Provide support in drreg to spill something other than GPRs, cross-app instructions.

hgreving2304 commented 5 years ago

Specifically currently hitting this issue is #2985. The case needs some capability to spill - in this case - xmm and a mask register value, cross-app instruction (hence mcontext can not be used). This issue covers providing a method to spill into the TLS data that drreg already has, managed by drmgr.

Interface TBD:

Specifically allow for reserving xmm and mask registers? Also needs an unreserve method.: drreg_reserve_xmm_register() + drreg_reserve_mask_register()?

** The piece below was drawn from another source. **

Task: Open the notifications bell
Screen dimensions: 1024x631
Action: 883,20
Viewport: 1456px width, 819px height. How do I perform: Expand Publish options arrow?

_Instructing drreg to spill arbitrary number of bytes from opnd_t, or opnd_size_in_bytes() of opndt? Also needs a restore method.: drreg_reserve_spill_bytes()?

Other ideas?

Case #2985 needs this cross-app, hence no automatic management is needed. Should new API be written to provide automatic spill/restore management when called from insertion phase?

johnfxgalea commented 5 years ago

I already implemented this functionality but haven't yet cleaned it up for a PR. I can handle this issue, should you wish (depending on urgency), but I only have some time during the weekend.

hgreving2304 commented 5 years ago

Always great to have contributions like that. We do need it rather sooner than later. Are you able to share what you have, maybe sneak-peek style, so we could evaluate if that's what we want and we go from there?

johnfxgalea commented 5 years ago

An old version is available publicly here. My private fork which I use for my PhD has bug fixes and improved performance. I'll try and get a branch in during the weekend.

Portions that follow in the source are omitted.